Oleh: Nurul Huda Haem
Setiap peristiwa itu terjadi karena bentukan pola yang berulang. Hanya saja volume dan daya setiap pengulangan itu tidak seragam. Ada yang sering kali ada yang sangat jarang. Tapi sejarang apapun ada pola. Petakan polanya itu, titeni, cermati, fahami lalu minta kepada Gusti Allah diparingi “pengetahuan ‘irfani” agar bisa memami “cara kerja” Dia yang Maha Lembut Nan Sempurna itu.

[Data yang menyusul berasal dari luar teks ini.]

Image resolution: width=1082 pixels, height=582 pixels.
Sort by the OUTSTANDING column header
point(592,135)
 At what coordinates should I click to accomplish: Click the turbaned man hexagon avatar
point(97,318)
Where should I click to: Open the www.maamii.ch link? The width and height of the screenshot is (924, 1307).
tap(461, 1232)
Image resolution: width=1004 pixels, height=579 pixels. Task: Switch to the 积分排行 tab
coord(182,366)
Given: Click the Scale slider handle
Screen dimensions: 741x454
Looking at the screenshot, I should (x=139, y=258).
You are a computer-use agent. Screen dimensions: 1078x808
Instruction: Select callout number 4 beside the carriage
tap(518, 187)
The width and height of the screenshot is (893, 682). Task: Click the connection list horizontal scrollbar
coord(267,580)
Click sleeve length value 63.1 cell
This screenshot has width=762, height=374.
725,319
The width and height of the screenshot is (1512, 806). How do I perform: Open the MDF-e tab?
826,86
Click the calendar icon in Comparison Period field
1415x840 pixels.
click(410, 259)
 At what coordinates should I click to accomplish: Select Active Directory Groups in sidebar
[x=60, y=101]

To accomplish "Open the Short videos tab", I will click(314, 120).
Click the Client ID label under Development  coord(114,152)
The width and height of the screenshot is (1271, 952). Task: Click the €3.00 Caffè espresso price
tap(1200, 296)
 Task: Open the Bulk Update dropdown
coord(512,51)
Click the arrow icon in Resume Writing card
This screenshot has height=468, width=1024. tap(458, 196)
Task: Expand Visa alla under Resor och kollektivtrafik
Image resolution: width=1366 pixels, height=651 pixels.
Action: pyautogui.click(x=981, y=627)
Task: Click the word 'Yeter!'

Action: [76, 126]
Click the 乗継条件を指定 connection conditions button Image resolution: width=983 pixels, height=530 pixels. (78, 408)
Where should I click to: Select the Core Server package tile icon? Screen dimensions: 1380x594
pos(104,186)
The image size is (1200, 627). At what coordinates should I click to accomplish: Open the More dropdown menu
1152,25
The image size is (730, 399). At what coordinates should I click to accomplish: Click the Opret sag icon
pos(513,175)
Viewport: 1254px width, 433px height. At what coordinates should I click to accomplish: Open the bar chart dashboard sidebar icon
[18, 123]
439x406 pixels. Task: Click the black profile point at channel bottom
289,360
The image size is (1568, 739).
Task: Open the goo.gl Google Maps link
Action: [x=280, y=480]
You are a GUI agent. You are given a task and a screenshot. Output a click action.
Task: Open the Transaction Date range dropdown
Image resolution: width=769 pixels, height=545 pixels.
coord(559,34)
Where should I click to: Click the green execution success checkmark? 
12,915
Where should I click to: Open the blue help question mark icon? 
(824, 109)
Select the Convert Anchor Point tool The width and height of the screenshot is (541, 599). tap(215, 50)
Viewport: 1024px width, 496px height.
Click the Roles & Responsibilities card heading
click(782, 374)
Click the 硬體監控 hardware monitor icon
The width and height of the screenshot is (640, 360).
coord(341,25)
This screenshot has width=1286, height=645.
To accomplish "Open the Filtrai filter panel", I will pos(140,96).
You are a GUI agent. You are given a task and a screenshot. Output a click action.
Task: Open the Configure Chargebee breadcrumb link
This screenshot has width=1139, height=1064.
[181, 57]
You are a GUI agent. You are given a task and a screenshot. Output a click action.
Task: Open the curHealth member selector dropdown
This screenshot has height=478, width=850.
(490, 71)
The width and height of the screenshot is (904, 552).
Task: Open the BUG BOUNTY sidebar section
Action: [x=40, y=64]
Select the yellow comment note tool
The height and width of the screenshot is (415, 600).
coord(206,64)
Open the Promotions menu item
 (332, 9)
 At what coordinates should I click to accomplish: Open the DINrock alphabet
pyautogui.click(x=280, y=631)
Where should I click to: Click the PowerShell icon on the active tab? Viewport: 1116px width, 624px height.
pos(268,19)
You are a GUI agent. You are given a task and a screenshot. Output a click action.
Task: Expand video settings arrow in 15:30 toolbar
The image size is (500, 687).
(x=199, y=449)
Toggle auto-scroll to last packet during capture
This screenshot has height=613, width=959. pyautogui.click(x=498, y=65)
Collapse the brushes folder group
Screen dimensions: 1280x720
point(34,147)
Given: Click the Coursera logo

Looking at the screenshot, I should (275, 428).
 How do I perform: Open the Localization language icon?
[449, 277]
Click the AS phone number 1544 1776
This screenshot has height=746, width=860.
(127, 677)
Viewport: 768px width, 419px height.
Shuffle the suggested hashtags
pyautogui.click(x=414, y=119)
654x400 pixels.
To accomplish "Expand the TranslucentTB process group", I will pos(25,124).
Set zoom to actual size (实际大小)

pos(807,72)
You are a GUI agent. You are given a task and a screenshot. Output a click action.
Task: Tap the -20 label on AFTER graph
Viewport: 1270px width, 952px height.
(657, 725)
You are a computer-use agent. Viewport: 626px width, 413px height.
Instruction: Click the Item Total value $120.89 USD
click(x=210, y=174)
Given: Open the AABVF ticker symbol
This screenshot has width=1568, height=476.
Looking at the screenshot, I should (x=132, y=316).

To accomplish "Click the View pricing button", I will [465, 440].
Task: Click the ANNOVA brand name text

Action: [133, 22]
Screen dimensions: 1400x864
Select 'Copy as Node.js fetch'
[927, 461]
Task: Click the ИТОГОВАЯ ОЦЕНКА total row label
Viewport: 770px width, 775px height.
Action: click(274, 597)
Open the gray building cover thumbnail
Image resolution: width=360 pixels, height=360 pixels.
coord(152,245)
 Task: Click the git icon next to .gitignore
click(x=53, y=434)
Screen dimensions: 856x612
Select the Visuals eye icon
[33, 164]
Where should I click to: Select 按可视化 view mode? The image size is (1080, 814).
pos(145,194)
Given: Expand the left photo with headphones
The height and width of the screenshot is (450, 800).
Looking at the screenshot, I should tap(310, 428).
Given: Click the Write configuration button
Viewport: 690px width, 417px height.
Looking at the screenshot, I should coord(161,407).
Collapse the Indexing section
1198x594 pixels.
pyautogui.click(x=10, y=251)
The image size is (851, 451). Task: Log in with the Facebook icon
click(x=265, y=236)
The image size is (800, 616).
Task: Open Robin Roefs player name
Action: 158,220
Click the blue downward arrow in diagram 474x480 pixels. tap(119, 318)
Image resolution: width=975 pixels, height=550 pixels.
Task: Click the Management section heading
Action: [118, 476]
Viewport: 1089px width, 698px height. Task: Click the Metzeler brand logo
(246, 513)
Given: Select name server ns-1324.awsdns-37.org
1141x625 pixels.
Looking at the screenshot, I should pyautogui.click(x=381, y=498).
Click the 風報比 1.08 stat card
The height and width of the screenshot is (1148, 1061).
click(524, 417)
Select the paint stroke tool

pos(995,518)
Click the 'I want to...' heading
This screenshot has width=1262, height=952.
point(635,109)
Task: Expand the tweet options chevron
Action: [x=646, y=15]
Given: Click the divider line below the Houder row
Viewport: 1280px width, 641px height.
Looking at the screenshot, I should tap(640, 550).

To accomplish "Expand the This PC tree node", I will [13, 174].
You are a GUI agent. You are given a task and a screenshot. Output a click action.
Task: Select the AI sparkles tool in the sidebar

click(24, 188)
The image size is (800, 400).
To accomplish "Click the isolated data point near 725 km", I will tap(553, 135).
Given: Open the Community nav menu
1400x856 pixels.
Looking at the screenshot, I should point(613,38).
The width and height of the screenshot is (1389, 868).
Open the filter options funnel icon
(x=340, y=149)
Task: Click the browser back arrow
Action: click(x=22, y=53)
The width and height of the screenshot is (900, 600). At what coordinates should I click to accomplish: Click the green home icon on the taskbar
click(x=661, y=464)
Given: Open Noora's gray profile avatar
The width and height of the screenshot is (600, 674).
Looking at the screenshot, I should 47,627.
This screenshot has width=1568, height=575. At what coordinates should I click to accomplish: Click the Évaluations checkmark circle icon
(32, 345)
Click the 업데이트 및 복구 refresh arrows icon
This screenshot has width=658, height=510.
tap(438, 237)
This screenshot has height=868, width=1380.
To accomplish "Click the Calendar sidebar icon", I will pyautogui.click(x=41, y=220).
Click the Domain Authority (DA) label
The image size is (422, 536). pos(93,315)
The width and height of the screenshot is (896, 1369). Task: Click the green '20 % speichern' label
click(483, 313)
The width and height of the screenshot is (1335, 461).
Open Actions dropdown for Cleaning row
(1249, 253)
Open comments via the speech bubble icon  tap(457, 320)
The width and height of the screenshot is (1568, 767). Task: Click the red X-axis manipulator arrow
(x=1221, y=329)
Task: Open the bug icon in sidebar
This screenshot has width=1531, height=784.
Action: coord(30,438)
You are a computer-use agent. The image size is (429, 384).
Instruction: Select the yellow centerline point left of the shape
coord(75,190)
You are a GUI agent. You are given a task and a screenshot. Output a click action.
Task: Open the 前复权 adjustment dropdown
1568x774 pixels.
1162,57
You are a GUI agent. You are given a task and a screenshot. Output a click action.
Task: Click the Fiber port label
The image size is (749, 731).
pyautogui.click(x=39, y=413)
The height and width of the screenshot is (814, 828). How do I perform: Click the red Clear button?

Seperti pola hidup yang berulang antara kelahiran dan kematian, antara suka dan duka, antara anugerah dan musibah, antara ketiadaan dan ke-ada-an. Anda bisa luaskan pada ragam peristiwa kehidupan yang lain; dalam parenting misalnya saya selalu mengatakan, tidak ada anak yang selamanya nakal, selamanya bodoh, selamanya menyebalkan, ada saja fase -terkadang durasinya lebih sering- yang riang, menyenangkan dan menggembirakan. Tetapi karena fokusnya pada “kekurangan”, maka yang sedikit dari kekurangannya itu mendominasi keseluruhan waktu yang kita miliki. Pada level tertinggi, orang tua yang “sadar”, tidak akan melihat kenakalan, kebodohan dan aksi menyebalkan dari anak-anaknya karena yang terhidang di hadapannya adalah sebuah peristiwa yang disikapi sebagai produktifitas dan kreatifitas pendampingan yang harus ditingkatkan.
Siapa provokatornya? Nafsu.
Dalam istilah psikologi jiwa, nafsu itu semacam “wujud” lain dari “jiwa”; infinita kembar, ia merupakan antitesa dari akal budi yang mengarahkan kita pada kebaikan. Saya sering menyebutnya sebagai Negatif Emotional Self Talk (NEST) sebagai lawan dari Positive Emotional Self Talk (PEST). Ingat, sebelum sebuah aksi terjadi, ada saja “pertengkaran” batin yang mengawali, antara menolak atau menyetujui.
Lagi-lagi ini soal kebiasaan meneliti, mengawasi dan merekam semua dalam memori hati yang bersih lalu mintalah agar Allah memberikan pengetahuan ‘irfani. Pengetahuan ‘irfani adalah anugerah yang Allah berikan kepada seorang hamba yang senang melibatkan Allah dalam setiap urusannya. Melibatkan Allah itu bukan hanya dalam bentuk ibadah formal seperti shalat, puasa, haji, bahkan sedekah dan dzikir, tetapi dirinya sadar betul berada dalam kondisi yang amat teramat lemahnya dan satu-satunya yang menguatkan hanyalah Gusti Allah semata.
Kematian sebagai puncak peristiwa yang “mengakhiri” aktivitas dunia misalnya, bagi sebagian kita adalah musibah, maka tak jarang kita menangisinya. Tapi apa yang kita tangisi? Sebagian kita menangisi ego kita. Ego karena ditinggal sang anak, ego tak punya suami lagi, ego tak memiliki ayah lagi, tangisan yang terjadi hakikatnya adalah tangisan atas ego kemelekatan diri.
Maka belajarlah dari pengalaman saat kehilangan sesuatu yang kita senangi atau bahkan kita cintai even itu bersifat duniawi. Ke-HILANG-an itu dalam “management musibah” yang Allah ajarkan kepada kita adalah KEMBALI-nya sesuatu yang melekat dalam hidup kita kepada Yang Punya. Prinsip ini disebut dengan istirja’ yang ucapan terkenalnya adalah Innâlillâh wa innâ ilaihi râji’ûn artinya sesungguhnya kami ini milik Allah dan kepada Allah kami kembali.
Semoga kita dapat mengambil hikmah terdalam atas setiap peristiwa kehidupan yang kita alami dan memulai kebiasaan aktif mengenali pola peristiwa yang berulang dalam kehidupan ini.